Nach drei Nächten in Ashland und einer aufwendigen organisatorischen Meisterleistung von 2Tall, sitzen wir am Samstag Mittag im Shuttle nach Medford zum Flughafen, wo wir einen Mietwagen abholen werden. Unser Fahrer ist etwas merkwürdig. Erst verstehe ich ihn gar nicht, weil er immer wieder über seine eigenen Sätze lacht, dann doziert er mächtig und wir sind beide auf der Rückbank etwas genervt.
Am Flughafen in Medford bekommen wir unser kleines Auto etwas früher und können los. Ich brauche allerdings noch neue Schuhe und 2Tall will seine Wandersocken tauschen.
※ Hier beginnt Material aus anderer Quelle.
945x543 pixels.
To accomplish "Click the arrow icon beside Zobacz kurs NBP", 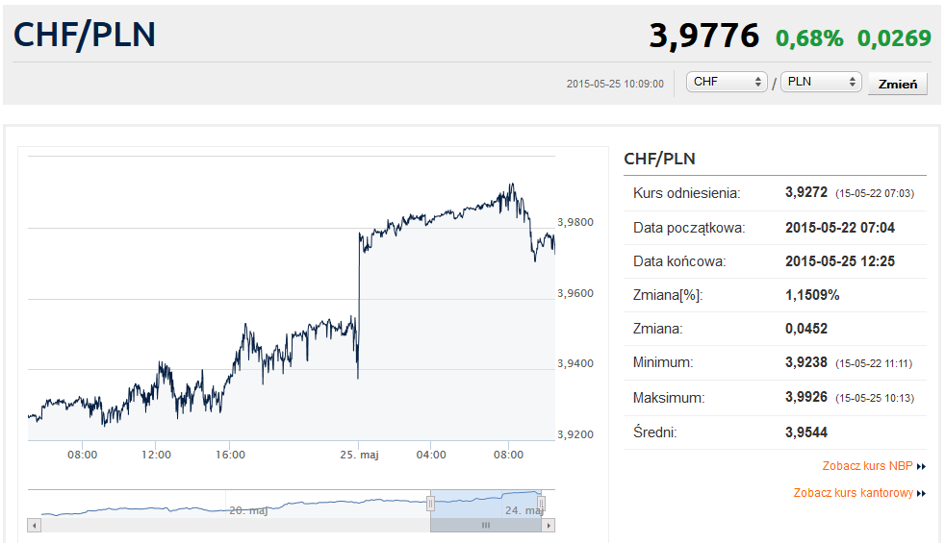I will (921, 466).
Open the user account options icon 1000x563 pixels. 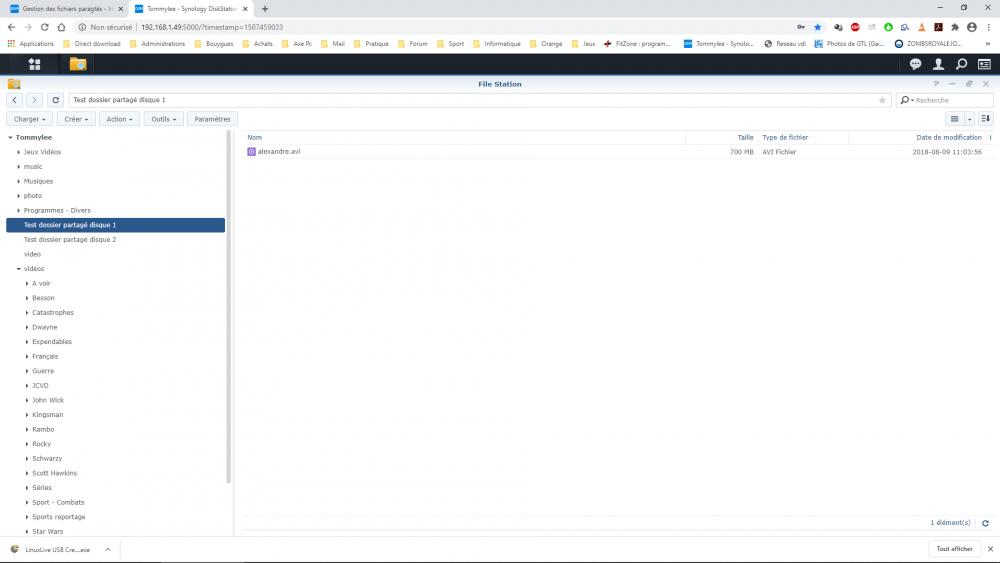(x=938, y=64)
Es gibt nämlich einen amerikanischen Sockenhersteller, bei dem man seine alten löchrigen Exemplare gegen brandneue eintauschen kann, und das ganz umsonst! Leider gibt es in Medford in der Filiale einer sehr bekannten, großen Kette von Wanderläden keine Schuhe für mich und auch der Austausch der Socken klappt nur mit einem Paar. Also fahren wir nochmal zurück nach Ashland, denn dort soll es einen netten kleinen Outdoorladen geben. Und tatsächlich gibt es dort etwas für mich und auch das zweite Paar Socken kann getauscht werden.
Von Ashland bekommen wir nochmal einen kleinen Eindruck und es scheint ein interessantes Städtchen zu sein. Aber auch hier sehen wir wieder einige Männer, die auf der Straße zu leben scheinen. Das wird sicher auch mehr, je größer die Bevölkerungsdichte in Kalifornien wird, aber wir kommen ja direkt aus der Natur und aus den Feriengebieten, dann finde ich es schockierend, wieviele Obdachlose es hier gibt.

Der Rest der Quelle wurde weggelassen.